I romani in preda al furore bacchico alla notizia della morte di commodo - versione greco Erodiano da dialogoi
INIZIO: Διατεμπουσι δη τιvας των πιστων τους διαβοησοντας οτι ο Κομοδος μεν τεθνηκε. .

FINE: ...Kαι, οσα προτερου ετειχεν ο φοβος ρηματα, ταυτα προελθουσης αδειας και ελευθεριας ραδιως ελεγετο.
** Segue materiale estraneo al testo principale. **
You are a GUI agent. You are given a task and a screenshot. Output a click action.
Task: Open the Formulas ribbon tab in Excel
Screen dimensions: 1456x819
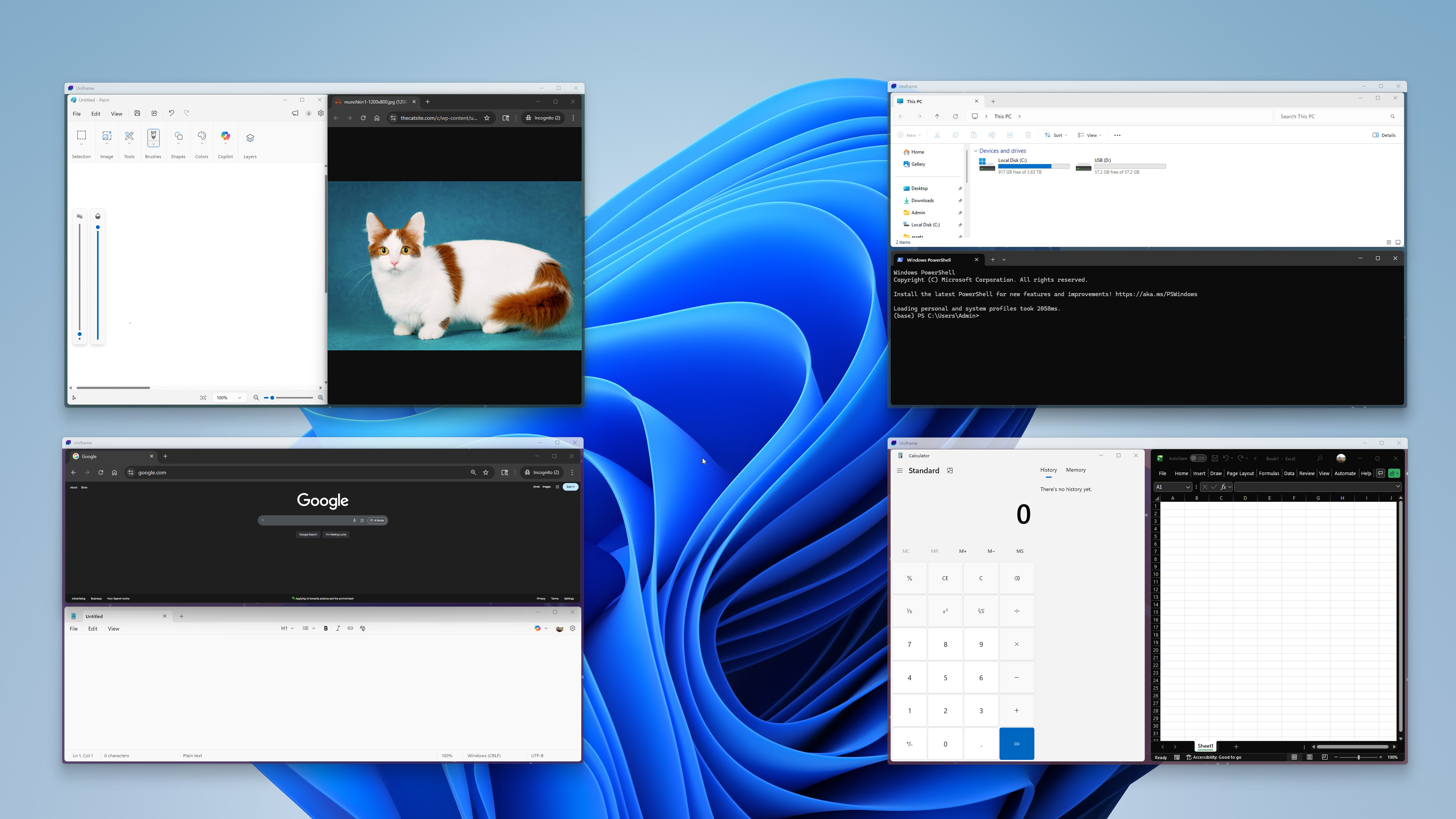coord(1269,473)
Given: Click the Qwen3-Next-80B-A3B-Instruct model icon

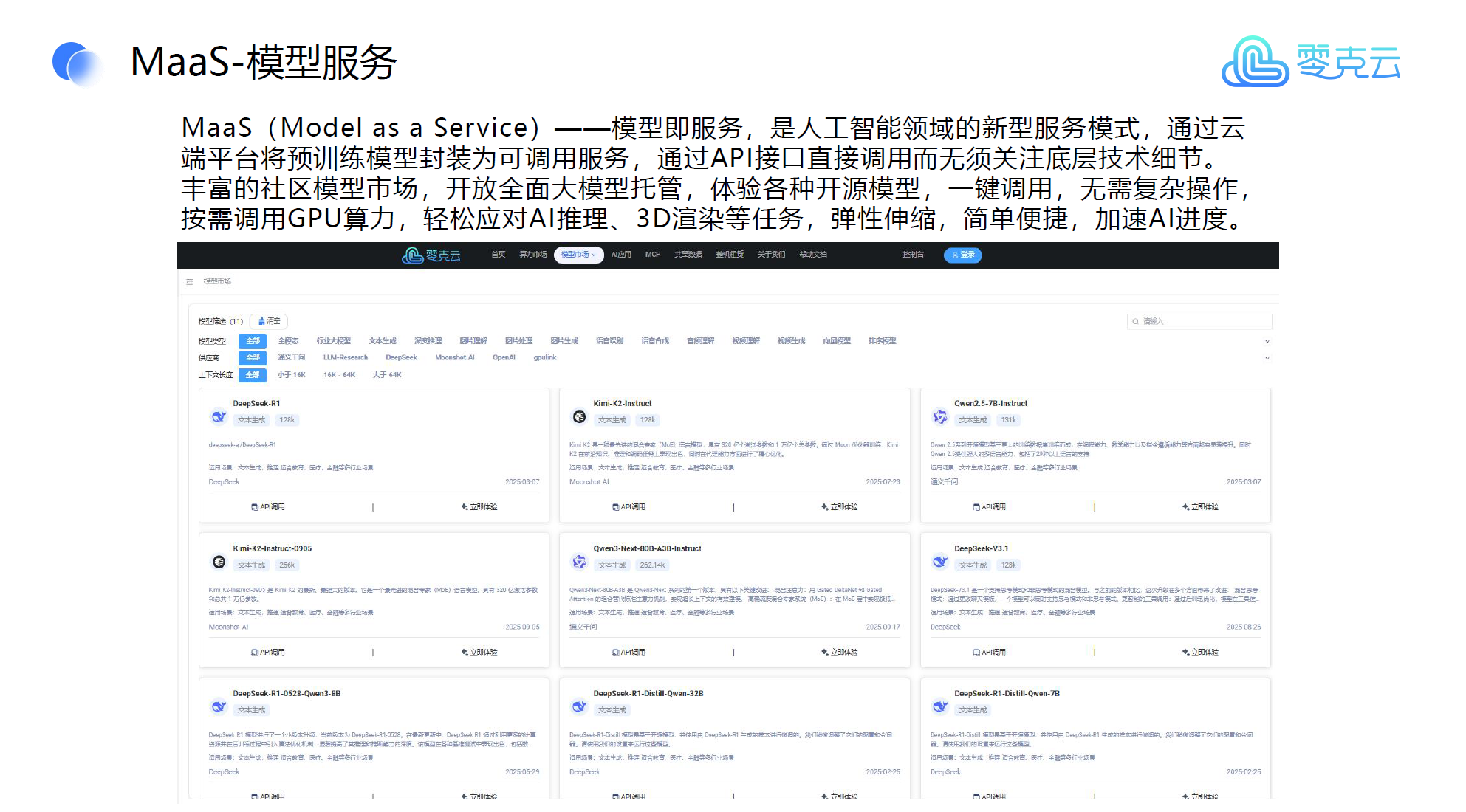Looking at the screenshot, I should click(580, 562).
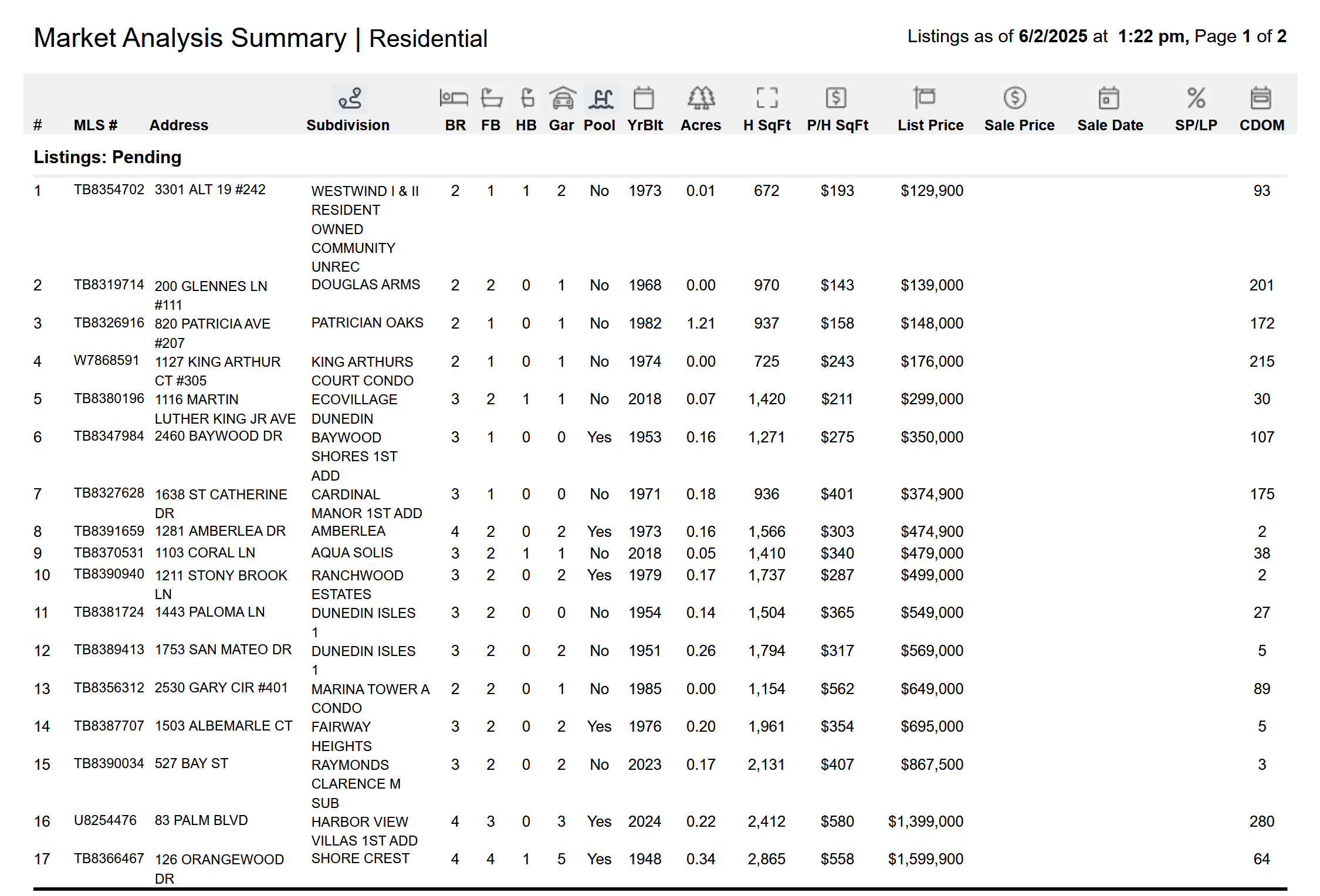Click the CDOM calendar icon

point(1260,97)
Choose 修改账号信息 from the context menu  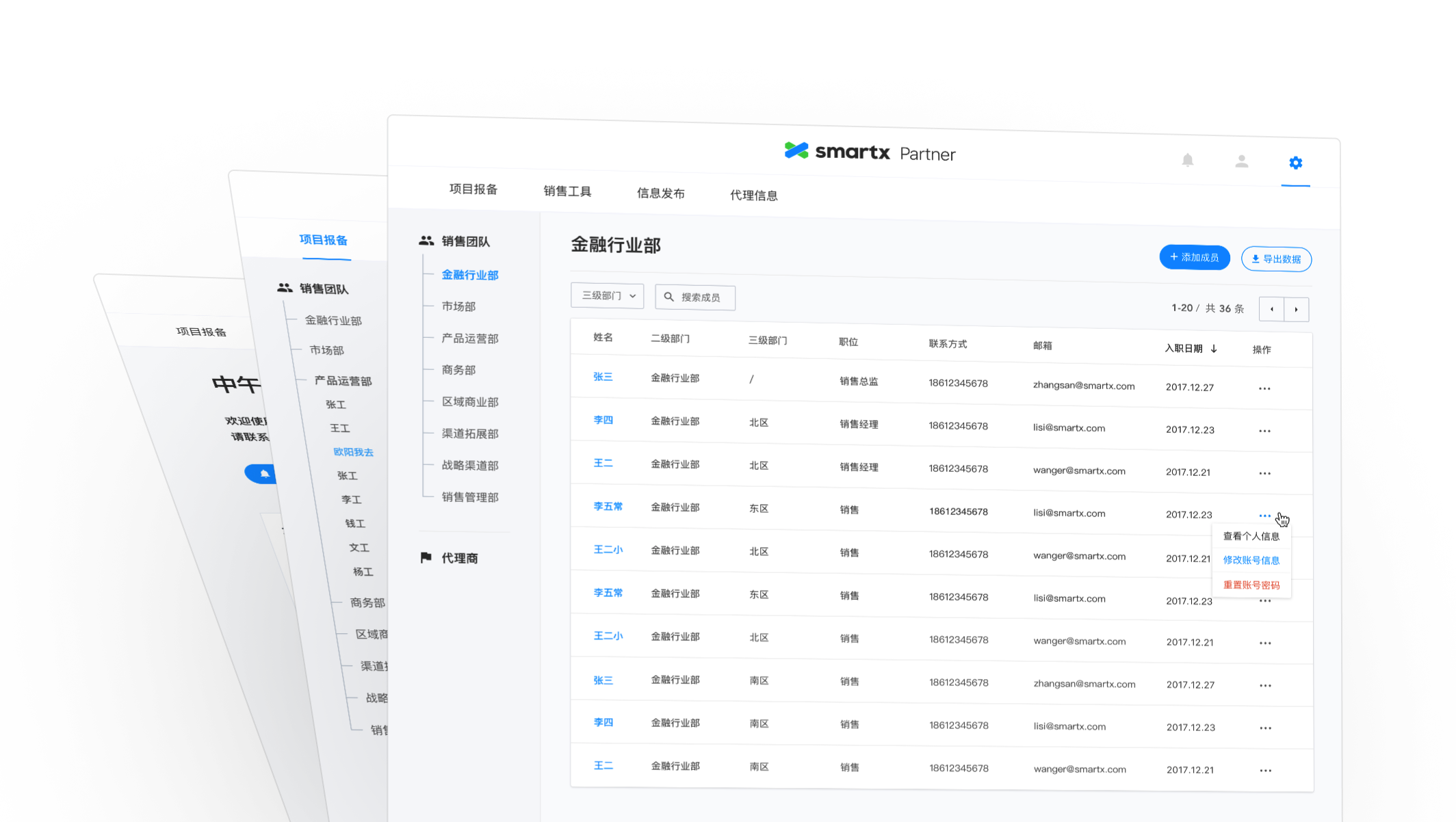pos(1251,560)
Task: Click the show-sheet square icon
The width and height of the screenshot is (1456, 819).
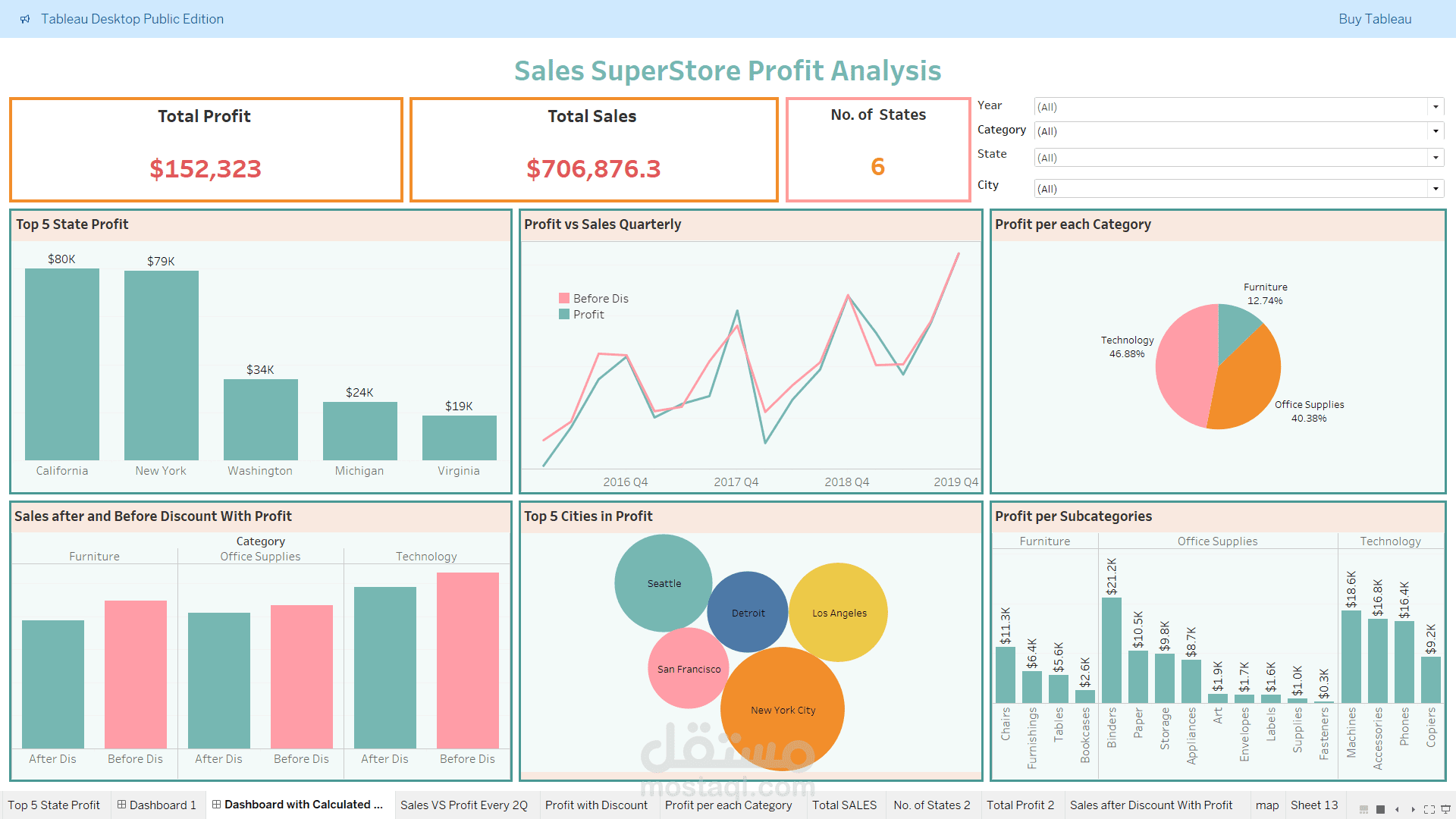Action: [x=1380, y=809]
Oltre a ciò inviata gene fidata a spargere la notizia che Commodo era morto (più non viveva) e che Pertinace futuro imperatore si avviava all'esercito. Divulgata tale cosa subito tutto il popolo fuori di se corre a modo di pazzo le strade e con festeggiar compagnevole ne va dando notizia agli amici quelli che erano ancora in possesso di una dignità o di ricchezze, come estremamente pericolanti quando vivava Commodo. Corrono dunque ai tempi ed agli altari per ringraziare gli dei, facendo risuonare l'aria di alte voci e diverse. Chi dice che si sia spento il tiranno, chi il gradiatore, chi va dicendo di nomi più vili e vituperosi. E quelle cose che prima erano per timore taciute venivano ora arditamente dette con libertà.